# Information
********
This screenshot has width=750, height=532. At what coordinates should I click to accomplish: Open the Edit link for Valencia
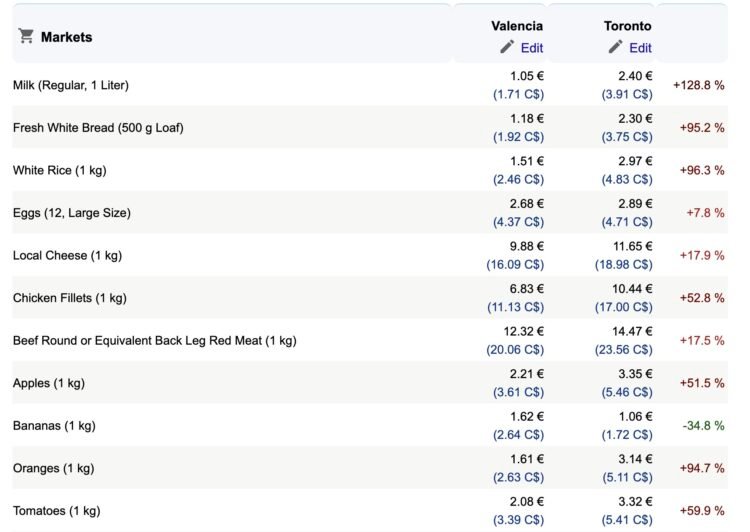coord(531,48)

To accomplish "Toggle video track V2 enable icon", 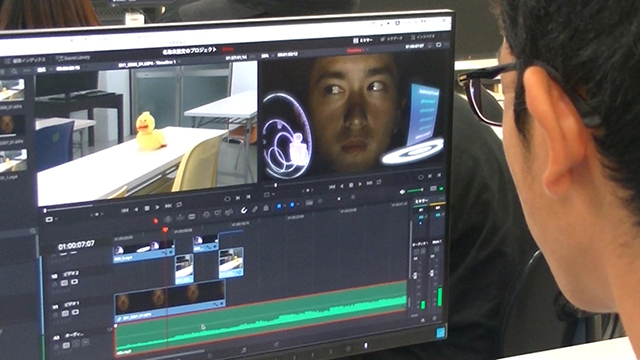I will pyautogui.click(x=74, y=282).
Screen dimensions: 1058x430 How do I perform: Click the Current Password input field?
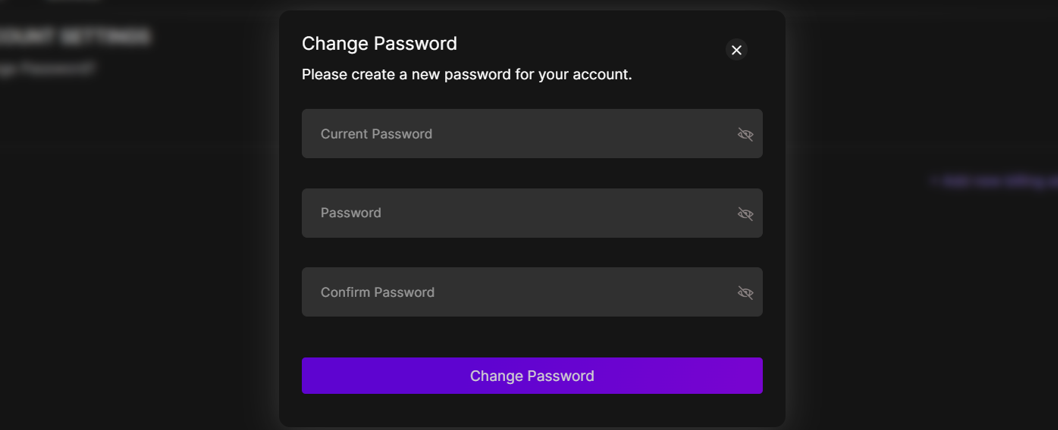click(x=520, y=134)
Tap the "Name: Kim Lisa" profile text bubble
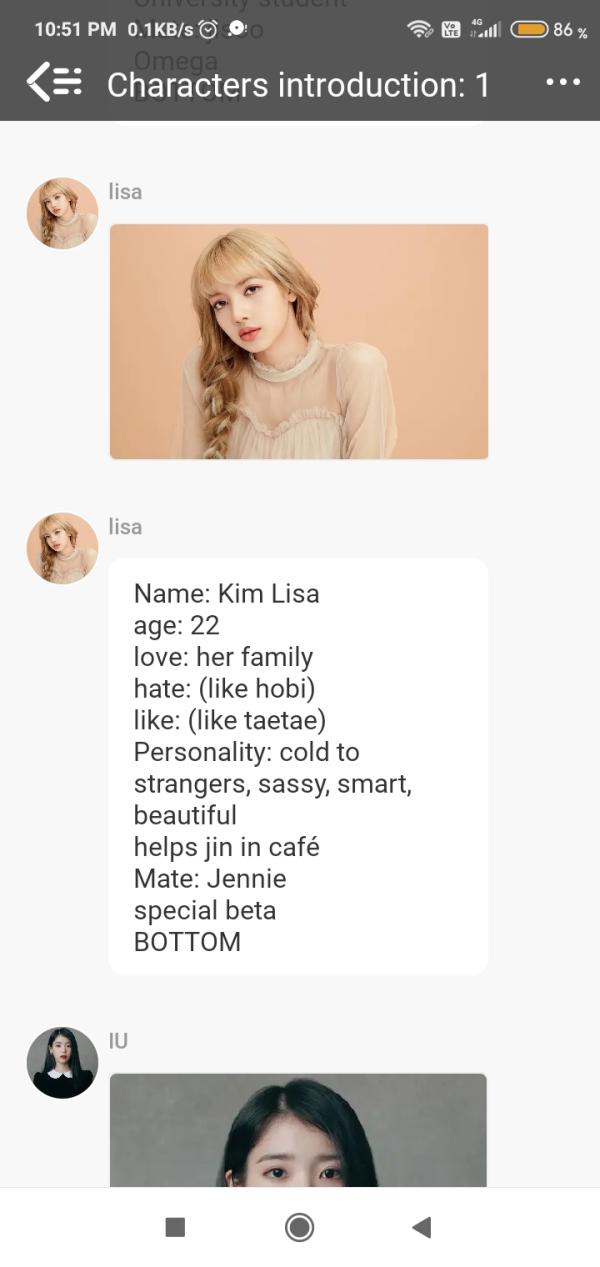This screenshot has height=1267, width=600. [298, 766]
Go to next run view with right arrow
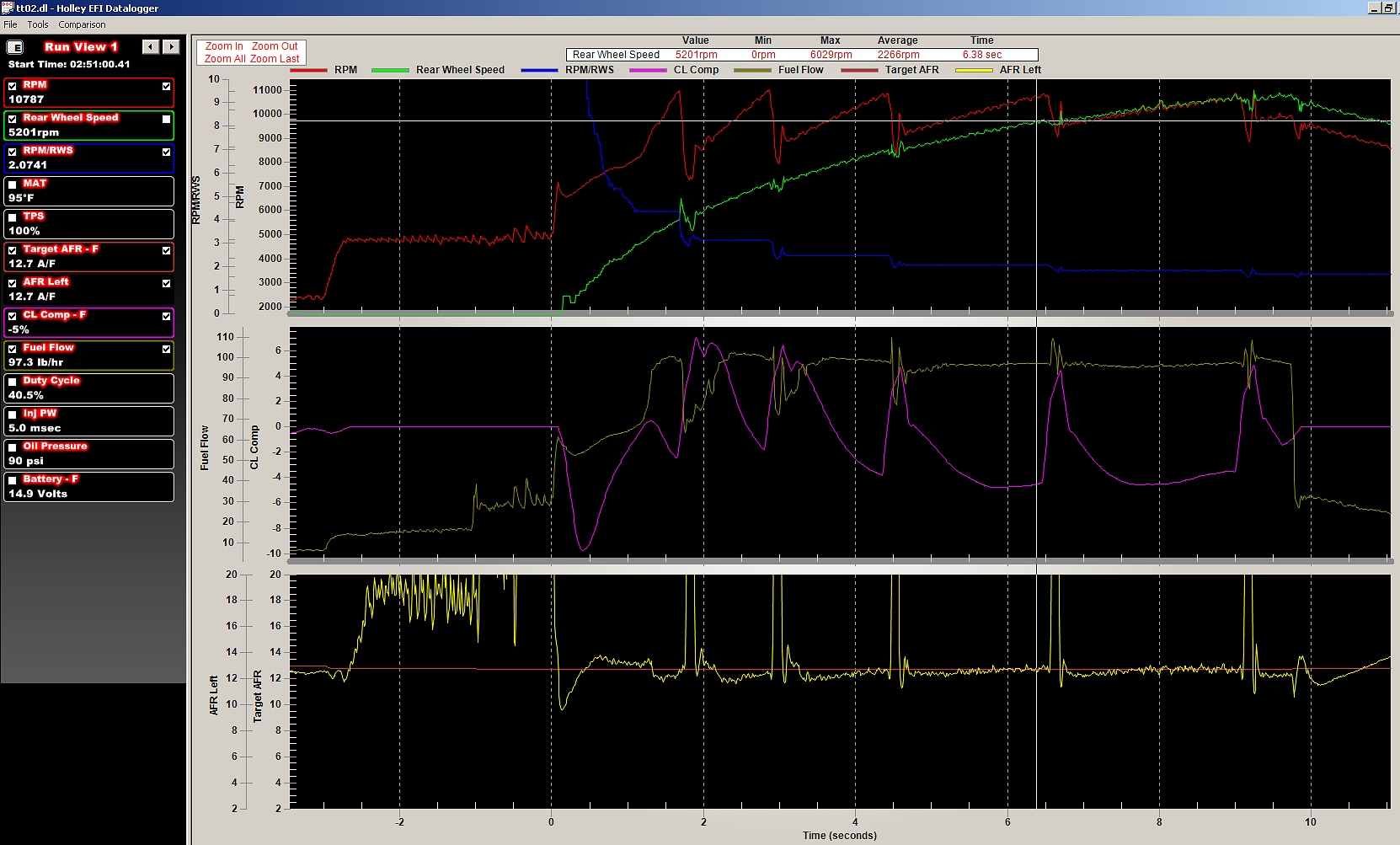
********
# Your instructions
Your task is to retype the lines running from the one that contains "Screen dimensions: 1058x430" through the end of the records, and nothing else. Pictures are not part of the copy.

# Solution for this problem
Screen dimensions: 1058x430 How do I perform: Click the Current Password input field?
click(x=520, y=134)
Tap the "Name: Kim Lisa" profile text bubble
This screenshot has height=1267, width=600. [298, 766]
Go to next run view with right arrow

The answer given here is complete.